- _Brief_
Locate the lines of the listing below that hold "computer", then copy each of them.

- _Recorded data_

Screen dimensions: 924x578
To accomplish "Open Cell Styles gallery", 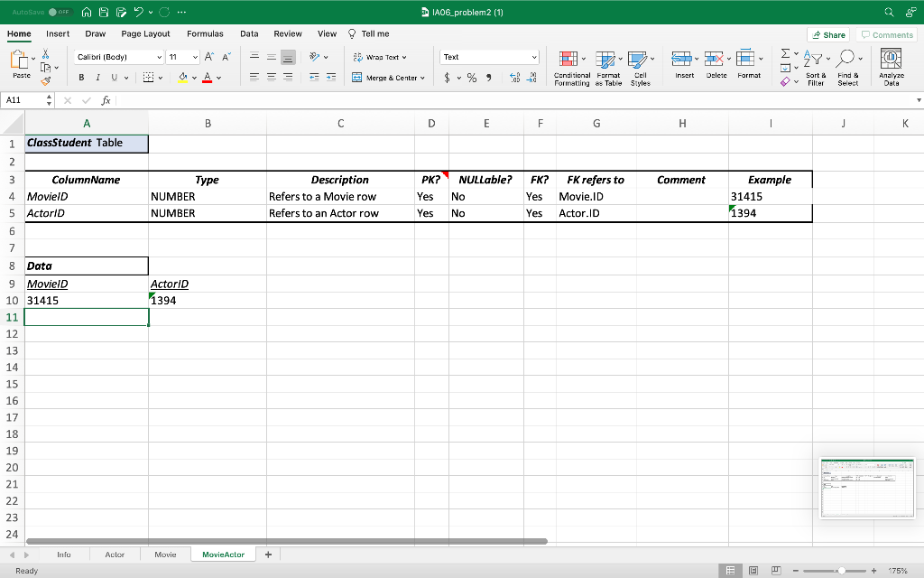I will point(641,69).
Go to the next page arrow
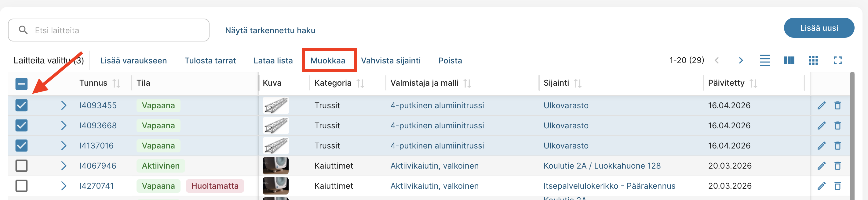This screenshot has width=868, height=200. click(x=741, y=61)
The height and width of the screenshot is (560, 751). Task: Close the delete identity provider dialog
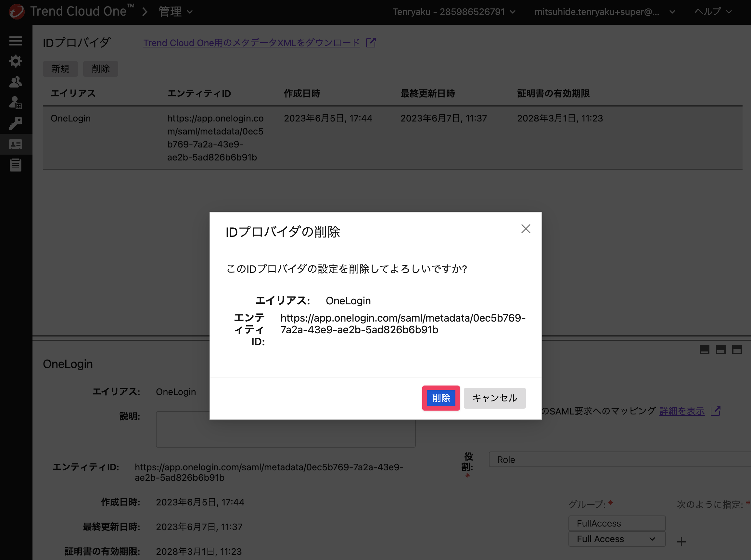point(526,229)
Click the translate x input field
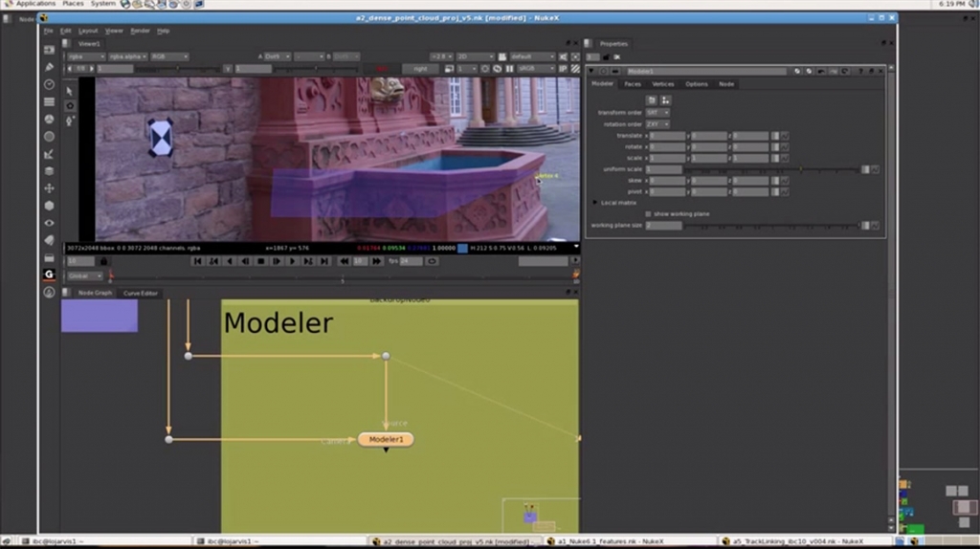 pyautogui.click(x=668, y=136)
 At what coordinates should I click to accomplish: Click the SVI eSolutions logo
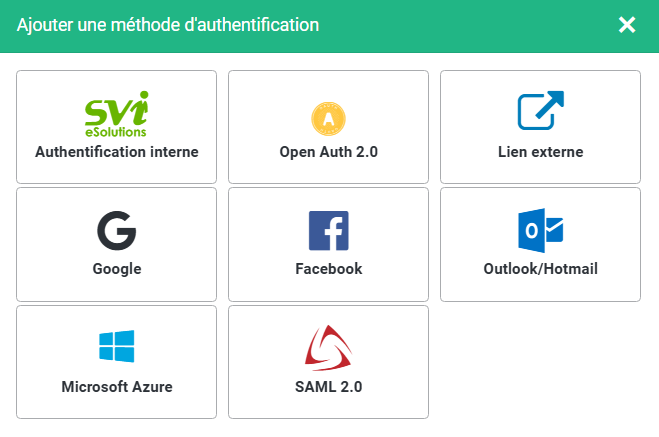pos(116,114)
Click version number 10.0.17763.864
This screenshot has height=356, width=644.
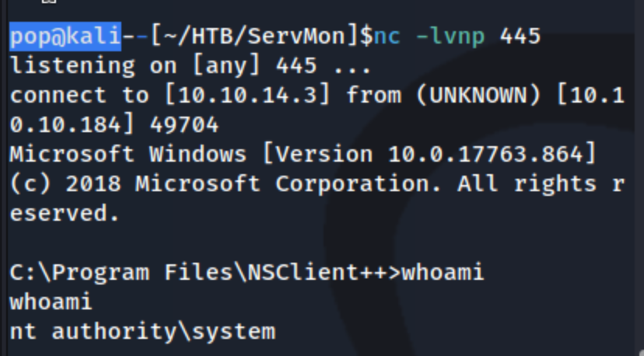click(485, 155)
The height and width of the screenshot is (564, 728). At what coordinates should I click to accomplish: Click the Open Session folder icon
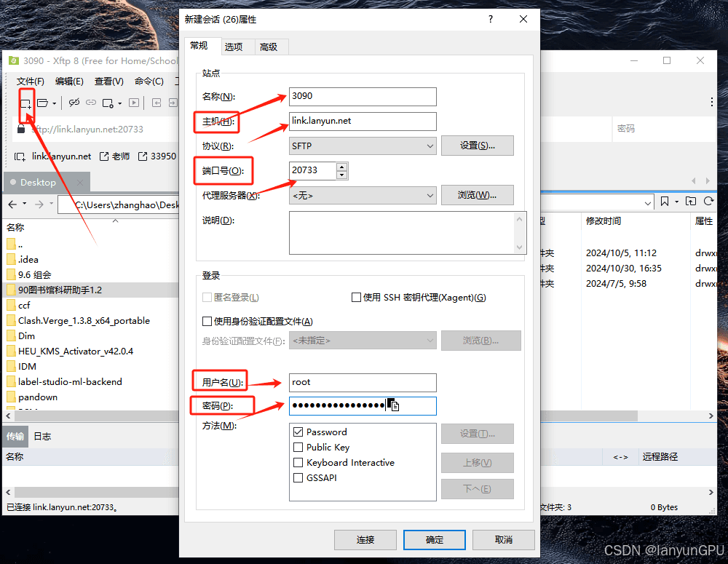point(43,103)
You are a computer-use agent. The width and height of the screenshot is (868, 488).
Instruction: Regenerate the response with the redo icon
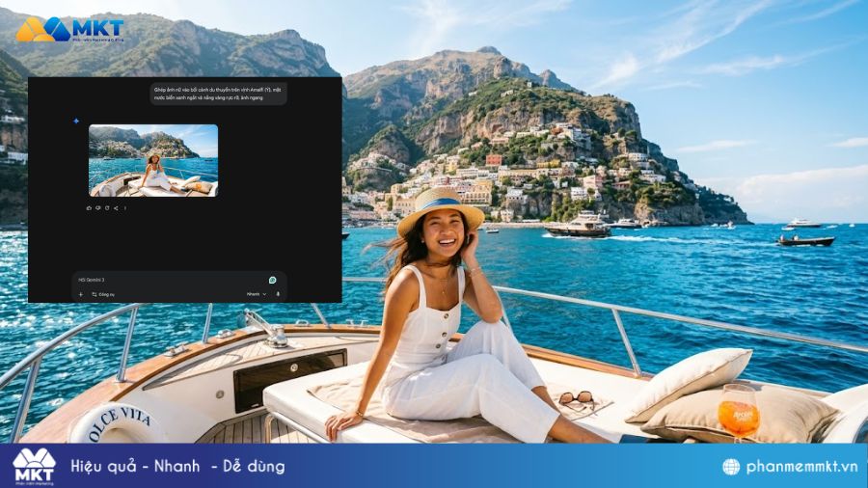[106, 207]
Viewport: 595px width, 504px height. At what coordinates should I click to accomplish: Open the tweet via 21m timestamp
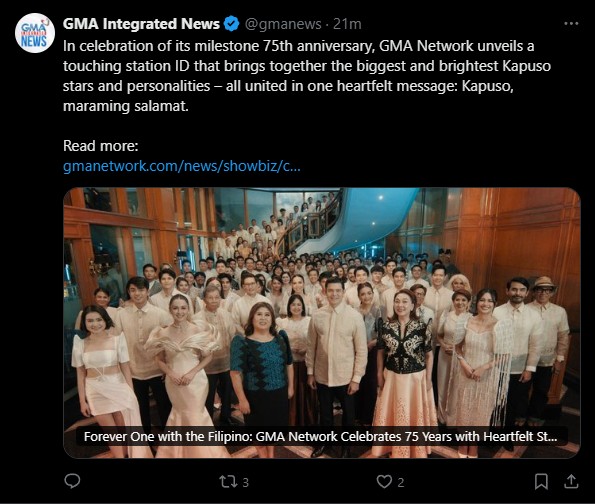pos(347,24)
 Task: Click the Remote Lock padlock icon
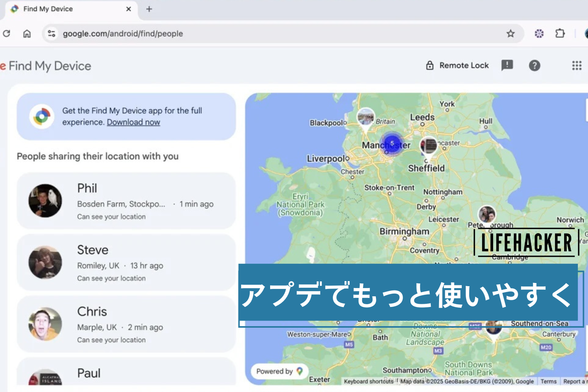pyautogui.click(x=430, y=65)
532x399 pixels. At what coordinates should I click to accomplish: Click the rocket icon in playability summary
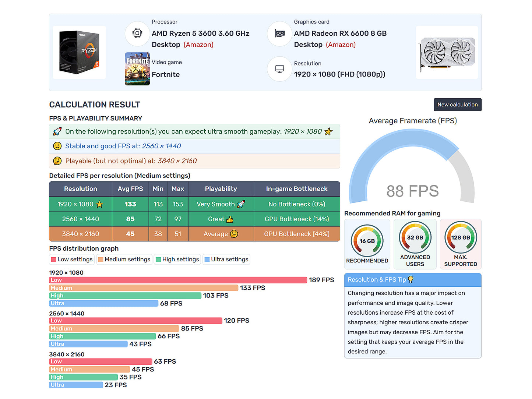[x=57, y=131]
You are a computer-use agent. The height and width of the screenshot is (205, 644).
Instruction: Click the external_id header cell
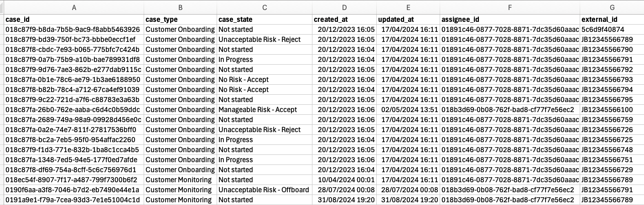599,20
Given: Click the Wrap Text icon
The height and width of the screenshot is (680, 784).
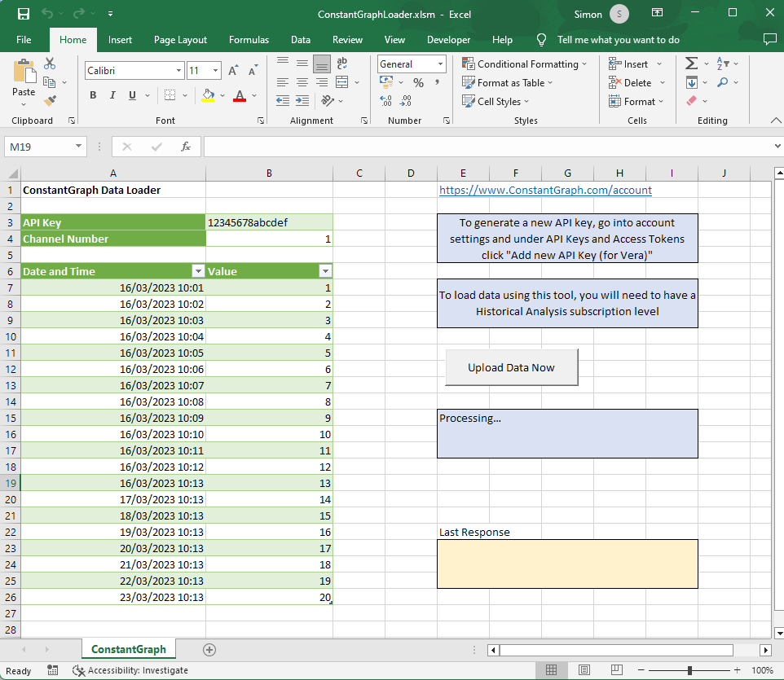Looking at the screenshot, I should 342,64.
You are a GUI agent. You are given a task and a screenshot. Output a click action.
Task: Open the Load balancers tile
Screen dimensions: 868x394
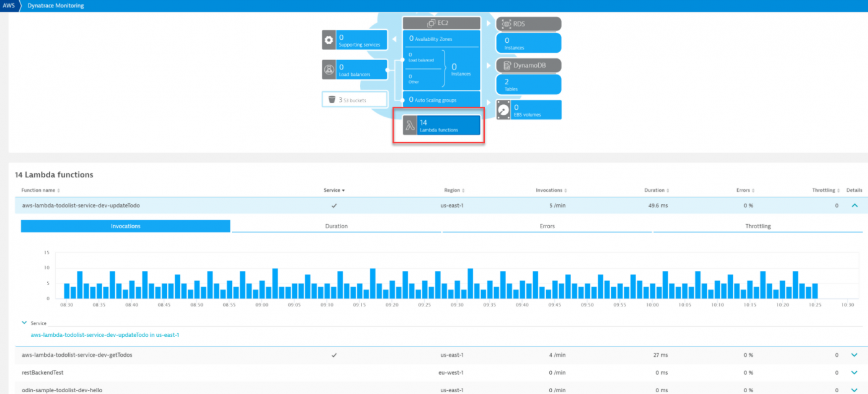[x=354, y=70]
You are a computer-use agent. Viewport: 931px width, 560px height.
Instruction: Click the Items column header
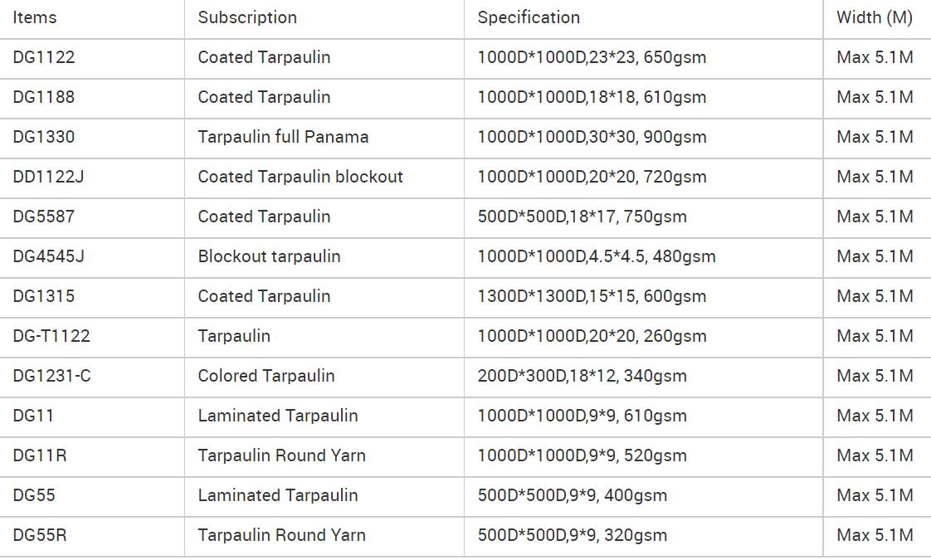click(35, 17)
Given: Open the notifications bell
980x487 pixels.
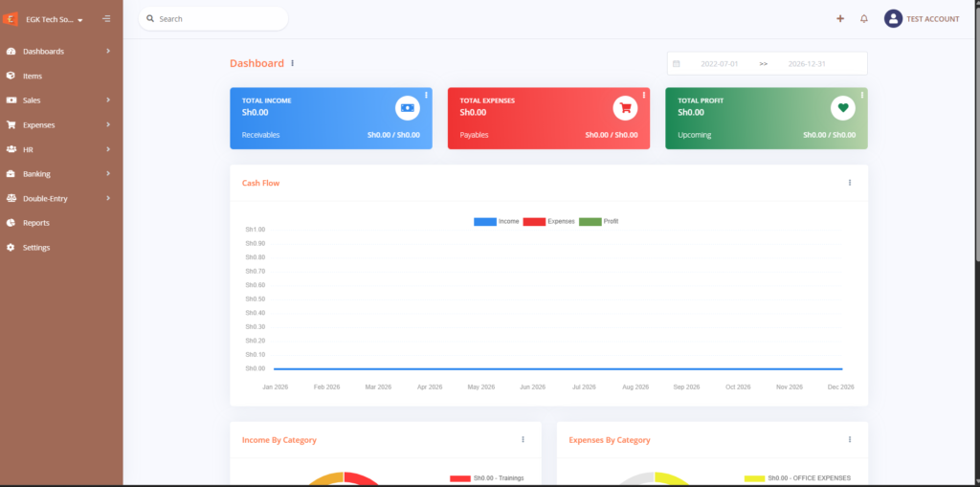Looking at the screenshot, I should coord(864,18).
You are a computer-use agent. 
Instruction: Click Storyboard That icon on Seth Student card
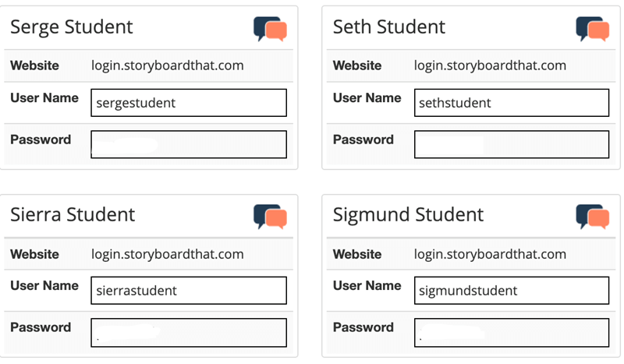[593, 29]
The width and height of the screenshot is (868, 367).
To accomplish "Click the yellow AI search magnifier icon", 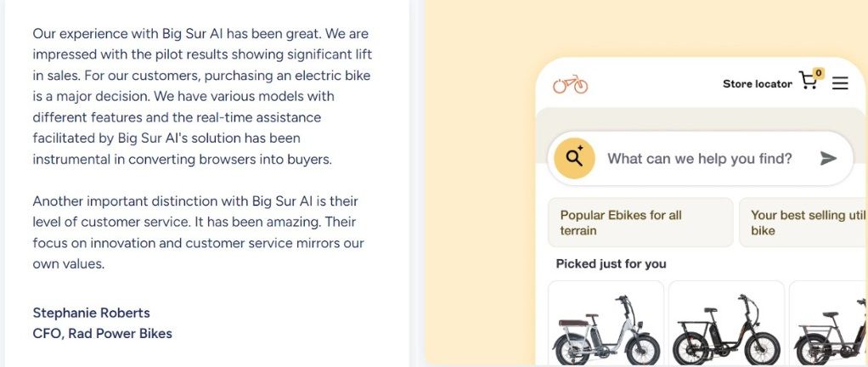I will point(574,158).
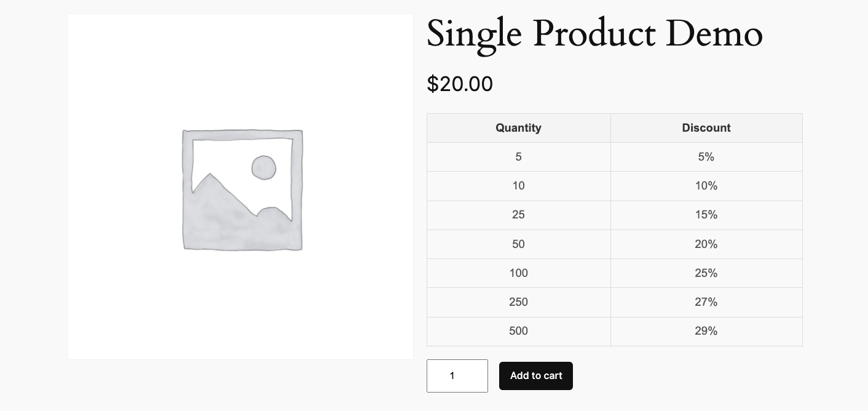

- _Reply to the exercise_
You are a computer-use agent. The width and height of the screenshot is (868, 488).
You are a computer-use agent. The height and width of the screenshot is (205, 644).
You are a computer-use agent. Viewport: 931px width, 560px height.
You are a computer-use agent. 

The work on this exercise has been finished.